### Exercise prompt
Copy the records below exactly. Include all of them.

### Materials provided
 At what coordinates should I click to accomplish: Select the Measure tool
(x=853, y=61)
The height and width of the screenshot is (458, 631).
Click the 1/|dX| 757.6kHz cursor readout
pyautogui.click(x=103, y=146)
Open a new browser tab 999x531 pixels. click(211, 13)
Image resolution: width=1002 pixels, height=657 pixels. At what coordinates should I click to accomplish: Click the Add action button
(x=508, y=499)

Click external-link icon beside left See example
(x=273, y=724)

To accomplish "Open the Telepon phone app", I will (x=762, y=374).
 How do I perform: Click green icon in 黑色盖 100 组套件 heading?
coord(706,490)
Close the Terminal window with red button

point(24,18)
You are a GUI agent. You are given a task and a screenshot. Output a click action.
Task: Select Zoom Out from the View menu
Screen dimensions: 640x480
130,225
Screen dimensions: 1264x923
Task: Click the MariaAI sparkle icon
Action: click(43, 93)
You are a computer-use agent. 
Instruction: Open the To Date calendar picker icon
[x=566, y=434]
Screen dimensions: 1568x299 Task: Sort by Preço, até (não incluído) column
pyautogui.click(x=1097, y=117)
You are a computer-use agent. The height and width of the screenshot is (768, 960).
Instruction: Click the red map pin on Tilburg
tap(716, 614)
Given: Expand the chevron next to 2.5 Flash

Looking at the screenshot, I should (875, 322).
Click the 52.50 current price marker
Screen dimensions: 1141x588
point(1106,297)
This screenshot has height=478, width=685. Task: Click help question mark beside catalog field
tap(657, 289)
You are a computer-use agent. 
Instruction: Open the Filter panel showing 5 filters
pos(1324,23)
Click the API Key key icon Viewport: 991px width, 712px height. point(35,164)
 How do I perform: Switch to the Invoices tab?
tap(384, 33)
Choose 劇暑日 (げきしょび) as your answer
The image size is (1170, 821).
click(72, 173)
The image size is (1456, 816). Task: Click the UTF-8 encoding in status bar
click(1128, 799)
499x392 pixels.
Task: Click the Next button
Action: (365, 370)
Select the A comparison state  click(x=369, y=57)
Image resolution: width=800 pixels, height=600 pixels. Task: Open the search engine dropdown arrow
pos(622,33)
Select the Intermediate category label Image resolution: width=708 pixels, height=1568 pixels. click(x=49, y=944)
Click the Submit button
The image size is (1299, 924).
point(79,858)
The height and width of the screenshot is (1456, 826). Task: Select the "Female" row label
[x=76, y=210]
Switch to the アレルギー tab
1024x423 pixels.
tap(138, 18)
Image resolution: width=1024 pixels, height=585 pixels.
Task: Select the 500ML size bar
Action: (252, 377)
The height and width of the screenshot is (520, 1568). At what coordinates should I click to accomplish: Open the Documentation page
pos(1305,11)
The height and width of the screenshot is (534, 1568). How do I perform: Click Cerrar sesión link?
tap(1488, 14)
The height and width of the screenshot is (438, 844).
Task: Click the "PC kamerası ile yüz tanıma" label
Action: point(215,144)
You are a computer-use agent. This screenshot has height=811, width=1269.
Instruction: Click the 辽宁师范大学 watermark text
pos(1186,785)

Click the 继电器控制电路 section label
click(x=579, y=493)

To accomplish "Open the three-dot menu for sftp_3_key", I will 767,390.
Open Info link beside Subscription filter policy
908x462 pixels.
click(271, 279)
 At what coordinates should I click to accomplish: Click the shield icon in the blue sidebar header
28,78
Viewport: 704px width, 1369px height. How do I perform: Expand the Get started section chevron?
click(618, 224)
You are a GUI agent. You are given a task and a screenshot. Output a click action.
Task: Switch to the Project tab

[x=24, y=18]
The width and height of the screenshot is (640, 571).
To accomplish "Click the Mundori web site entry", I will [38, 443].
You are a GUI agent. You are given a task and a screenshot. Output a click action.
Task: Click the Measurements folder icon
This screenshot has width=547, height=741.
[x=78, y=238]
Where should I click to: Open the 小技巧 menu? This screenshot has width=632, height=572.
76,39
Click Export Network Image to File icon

### Response to this task
 At what coordinates should I click to accomplish: Select the Measure tool
(x=853, y=61)
The height and width of the screenshot is (458, 631).
Click the 1/|dX| 757.6kHz cursor readout
pyautogui.click(x=103, y=146)
Open a new browser tab 999x531 pixels. click(211, 13)
Image resolution: width=1002 pixels, height=657 pixels. At what coordinates should I click to accomplish: Click the Add action button
(x=508, y=499)

Click external-link icon beside left See example
(x=273, y=724)

To accomplish "Open the Telepon phone app", I will (x=762, y=374).
 How do I perform: Click green icon in 黑色盖 100 组套件 heading?
coord(706,490)
Close the Terminal window with red button

point(24,18)
You are a GUI agent. You are given a task and a screenshot. Output a click action.
Task: Select Zoom Out from the View menu
Screen dimensions: 640x480
130,225
Screen dimensions: 1264x923
Task: Click the MariaAI sparkle icon
Action: click(43, 93)
You are a computer-use agent. 
Instruction: Open the To Date calendar picker icon
[x=566, y=434]
Screen dimensions: 1568x299 Task: Sort by Preço, até (não incluído) column
pyautogui.click(x=1097, y=117)
You are a computer-use agent. The height and width of the screenshot is (768, 960).
Instruction: Click the red map pin on Tilburg
tap(716, 614)
Given: Expand the chevron next to 2.5 Flash

Looking at the screenshot, I should (875, 322).
Click the 52.50 current price marker
Screen dimensions: 1141x588
point(1106,297)
This screenshot has height=478, width=685. Task: Click help question mark beside catalog field
tap(657, 289)
You are a computer-use agent. 
Instruction: Open the Filter panel showing 5 filters
pos(1324,23)
Click the API Key key icon Viewport: 991px width, 712px height. point(35,164)
 How do I perform: Switch to the Invoices tab?
tap(384, 33)
Choose 劇暑日 (げきしょび) as your answer
The image size is (1170, 821).
click(72, 173)
The image size is (1456, 816). Task: Click the UTF-8 encoding in status bar
click(1128, 799)
499x392 pixels.
Task: Click the Next button
Action: (365, 370)
Select the A comparison state  click(x=369, y=57)
Image resolution: width=800 pixels, height=600 pixels. Task: Open the search engine dropdown arrow
pos(622,33)
Select the Intermediate category label Image resolution: width=708 pixels, height=1568 pixels. click(x=49, y=944)
Click the Submit button
The image size is (1299, 924).
point(79,858)
The height and width of the screenshot is (1456, 826). Task: Select the "Female" row label
[x=76, y=210]
Switch to the アレルギー tab
1024x423 pixels.
tap(138, 18)
Image resolution: width=1024 pixels, height=585 pixels.
Task: Select the 500ML size bar
Action: (252, 377)
The height and width of the screenshot is (520, 1568). At what coordinates should I click to accomplish: Open the Documentation page
pos(1305,11)
The height and width of the screenshot is (534, 1568). How do I perform: Click Cerrar sesión link?
tap(1488, 14)
The height and width of the screenshot is (438, 844).
Task: Click the "PC kamerası ile yüz tanıma" label
Action: point(215,144)
You are a computer-use agent. This screenshot has height=811, width=1269.
Instruction: Click the 辽宁师范大学 watermark text
pos(1186,785)

Click the 继电器控制电路 section label
click(x=579, y=493)

To accomplish "Open the three-dot menu for sftp_3_key", I will 767,390.
Open Info link beside Subscription filter policy
908x462 pixels.
click(271, 279)
 At what coordinates should I click to accomplish: Click the shield icon in the blue sidebar header
28,78
Viewport: 704px width, 1369px height. How do I perform: Expand the Get started section chevron?
click(618, 224)
You are a GUI agent. You are given a task and a screenshot. Output a click action.
Task: Switch to the Project tab

[x=24, y=18]
The width and height of the screenshot is (640, 571).
To accomplish "Click the Mundori web site entry", I will [38, 443].
You are a GUI agent. You are given a task and a screenshot. Output a click action.
Task: Click the Measurements folder icon
This screenshot has width=547, height=741.
[x=78, y=238]
Where should I click to: Open the 小技巧 menu? This screenshot has width=632, height=572.
76,39
Click Export Network Image to File icon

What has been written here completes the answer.